Sometimes he would be in my dreams, engaged in all kinds of adventures together, just like in waking life. And he’d wear the same blue outfit, with the white shirt.
Then, one day, he just wasn’t there. I thought maybe he took a trip somewhere or had something else to do. He never came back, but in a faded memory kind of way, I felt he was around and that he knew what I was thinking and doing. Toward the end, I would roller skate by myself, wondering if he were just hiding. I hoped he would pop out from behind a tree, but he never did.
Did I miss him? You bet. But it was okay. I knew that he was there and if I really, really needed him, he’d show up, just like he used to.
Who was he? An angel? A guide? An ET? A spiritual buddy? A soul mate? Twin flame? A karmic pal? (As a child, except for an “angel,” I didn’t even know what those other things were.) Sometimes I’d feel that he was me, and I was him. Better said, it was like he and I came from the same place. We knew one another’s thoughts. We just understood one another, without having to say a word or explain anything. When he was around, I always felt good. Very high energy. A ‘crispness’, something more or better than this 3-D world.

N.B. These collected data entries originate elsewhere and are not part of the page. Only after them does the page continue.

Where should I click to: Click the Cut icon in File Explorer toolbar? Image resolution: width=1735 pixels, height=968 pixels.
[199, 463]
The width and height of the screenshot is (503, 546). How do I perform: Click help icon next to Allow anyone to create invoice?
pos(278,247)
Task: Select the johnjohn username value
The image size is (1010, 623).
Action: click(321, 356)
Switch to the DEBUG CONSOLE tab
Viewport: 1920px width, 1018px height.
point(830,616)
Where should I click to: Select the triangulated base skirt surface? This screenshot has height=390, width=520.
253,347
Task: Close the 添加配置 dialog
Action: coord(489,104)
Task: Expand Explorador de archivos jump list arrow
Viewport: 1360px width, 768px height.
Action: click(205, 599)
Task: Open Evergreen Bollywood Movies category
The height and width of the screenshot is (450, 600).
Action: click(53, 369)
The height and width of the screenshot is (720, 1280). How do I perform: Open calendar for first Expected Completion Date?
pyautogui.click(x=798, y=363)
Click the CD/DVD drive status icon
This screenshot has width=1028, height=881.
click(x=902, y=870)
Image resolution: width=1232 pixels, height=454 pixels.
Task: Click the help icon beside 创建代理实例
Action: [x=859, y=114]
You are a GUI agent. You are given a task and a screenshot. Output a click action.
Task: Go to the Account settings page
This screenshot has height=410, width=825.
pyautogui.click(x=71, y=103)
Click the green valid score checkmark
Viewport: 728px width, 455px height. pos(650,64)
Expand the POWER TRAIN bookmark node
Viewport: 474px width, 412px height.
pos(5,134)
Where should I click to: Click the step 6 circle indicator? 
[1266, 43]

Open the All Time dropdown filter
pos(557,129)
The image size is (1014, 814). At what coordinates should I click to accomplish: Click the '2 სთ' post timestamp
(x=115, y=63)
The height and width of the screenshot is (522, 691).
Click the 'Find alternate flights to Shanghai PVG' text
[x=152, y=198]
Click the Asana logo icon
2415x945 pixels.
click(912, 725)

Even back then, as a young child, I assumed he lived in a kind of “faery” or invisible world right next to my “real” world. He could see me and I could see him, so the barrier must not have been too thick or impenetrable. But, then again, I seemed to be the only one in my family that could see him. Maybe he was more like a guardian angel, after all. People believed in them, but just couldn’t see them. Only I could.
Well, the one thing I knew back then and I also know now is he was as real as the world and people around me. Though I did used to wonder . . . if, in his world, I was the invisible one that only he could see?